Por un fallo judicial -logrado luego de un pedido de acceso a la información promovido por el ex senador Ruben Giustiniani- YPF tendrá que mostrar el pacto comercial con la petrolera estadounidense. No es un contrato, son 26, divididos en 12 “principales” y 14 “complementarios”.

Si el Gobierno anterior inflamó su discurso de críticas a las sociedades offshore, a los tribunales internacionales y a las concesiones de un Estado nacional a las corporaciones, Miguel Galuccio -presidente y CEO de YPF en julio de 2013- no se dio por enterado. El convenio YPF-Chevron está lleno de cláusulas especiales. En YPF todavía las defienden como “habituales” en el negocio. Sin embargo, ejecutivos y abogados del sector las consideran que son “excepcionales”.

Para invertir en Vaca Muerta, Chevron no le envió dinero a YPF en la Argentina. La plata fue dirigida a una filial de YPF en EE.UU, llamada YPF Shale Holdings. Esta sociedad está conformada en el estado de Delaware, una práctica usual en las corporaciones porque allí hay beneficios impositivos.

En el medio, el dinero también podía cobijarse en sociedades offshore de YPF en Bermudas y Uruguay. “Fue la época de los embargos de los fondos buitre a la deuda argentina, de la fragata Libertad (quedó detenida por una orden de la justicia estadounidense) y problemas judiciales de Chevron con Ecuador”, justifica Daniel González, director de Finanzas de YPF por entonces, que continúa.

YPF ya presentó el contrato en la justicia, pero lo hizo con “tachaduras”. Por eso, Giustiniani lo rechazó y exigió que se lo informe por completo. En los acuerdos firmados, Chevron es denominado “prestamista” e YPF en “tomador” de ese préstamo, que es el dinero desembolsado por Chevron.

El prestamista -Chevron- le impone a YPF condiciones. Para cubrirse de supuestos incumplimientos, YPF tuvo que prendar las acciones de YPF Uruguay (una de las sociedades del contrato) en favor de Chevron. También tuvo que hacerlo con la otra offshore de la operación, YPF Bermudas, donde se estableció un contrato de “prenda sobre la participación de un socio a favor del prestamista”.

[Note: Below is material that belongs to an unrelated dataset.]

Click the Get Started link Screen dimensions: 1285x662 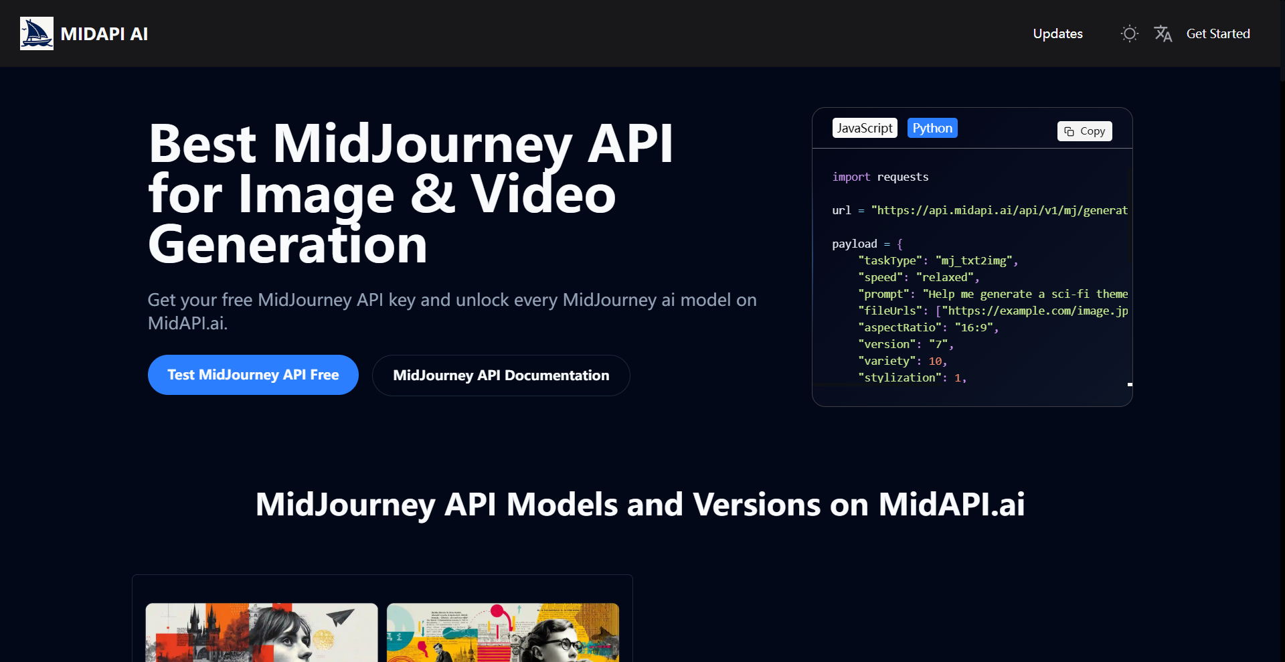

Si había desacuerdos judiciales, los mismos se dirimirían en tribunales de Nueva York y la Corte internacional de París. No en Buenos Aires. Igual, en otra claúsula, Chevron se aseguró la facultad de cambiar la jurisdicción del préstamo a otra sede.

Frente al potencial que la Argentina impusiera nuevos impuestos, YPF le garantizó a Chevron que no habría nuevos tributos. Y que si los imponían, la petrolera estatal se haría cargo.

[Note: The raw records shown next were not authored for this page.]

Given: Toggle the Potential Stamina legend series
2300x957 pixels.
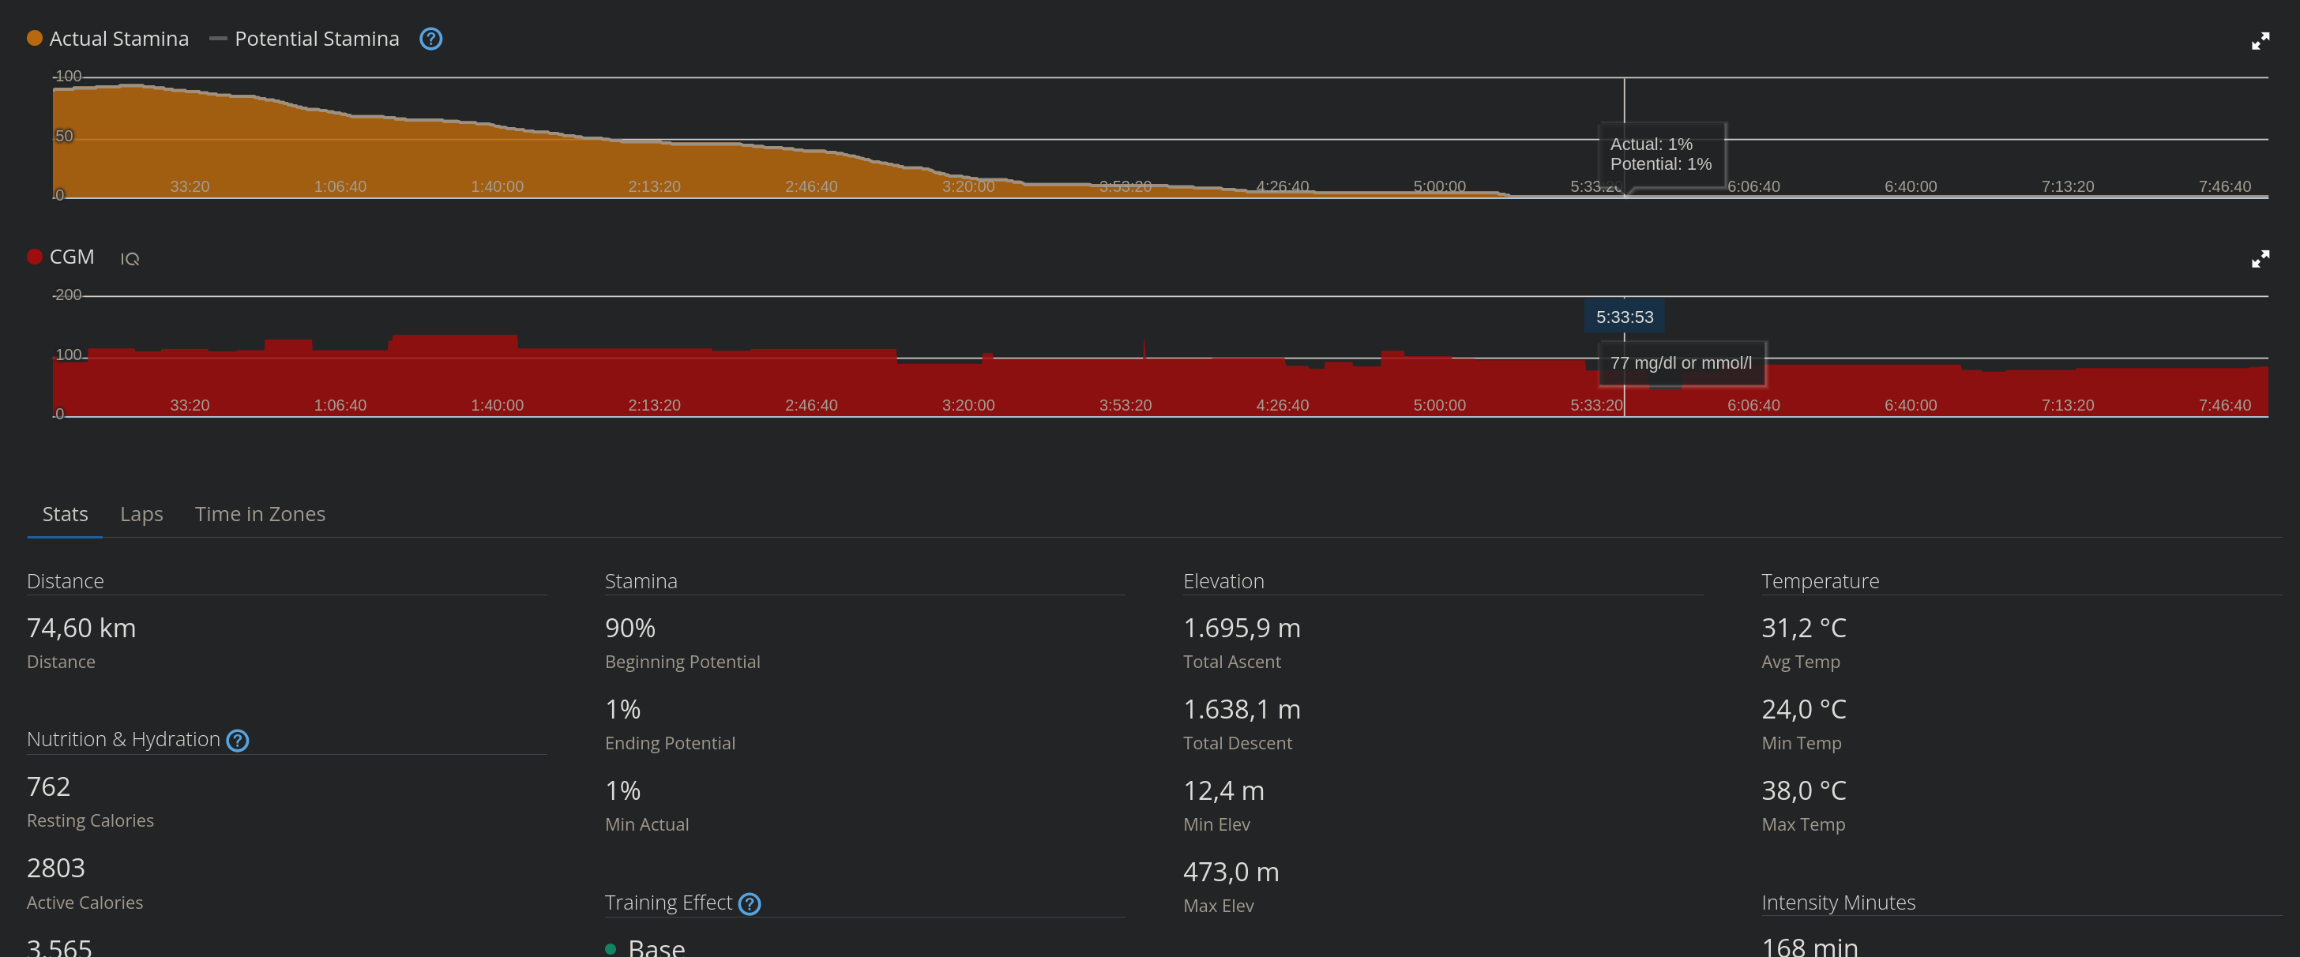Looking at the screenshot, I should [316, 39].
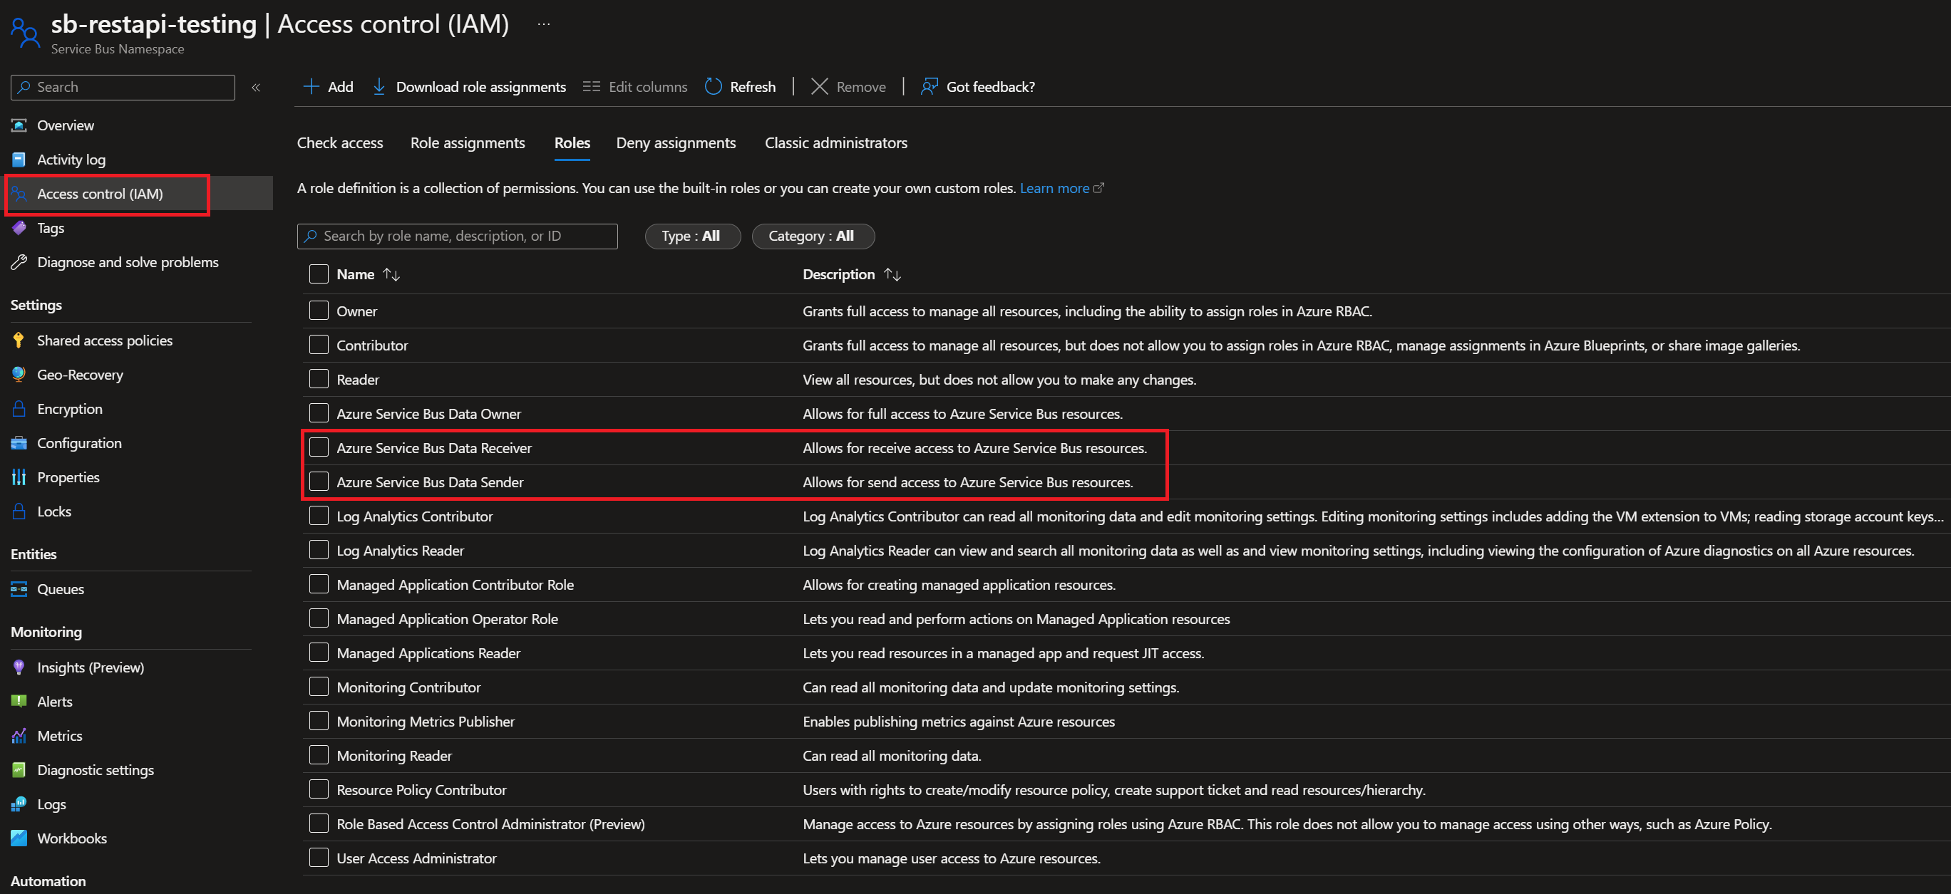Open the Shared access policies settings
This screenshot has height=894, width=1951.
[105, 340]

Si surgía algún problema en la concesión, YPF le otorgó facultades a Chevron para rescindir el contrato por “incumplimiento”. También el prestamista posee el derecho a modificar el proyecto de inversión si existe un “efecto sustancial adverso”, que es un “cambio sustancial adverso en las actividades comerciales”. En ese caso, también estaba en condiciones de solicitar “cancelaciones anticipadas”. Ejecutivos y abogados del sector petrolero consultados por Clarín explicaron que la cantidad de concesiones es “inusual” para un contrato de esas características.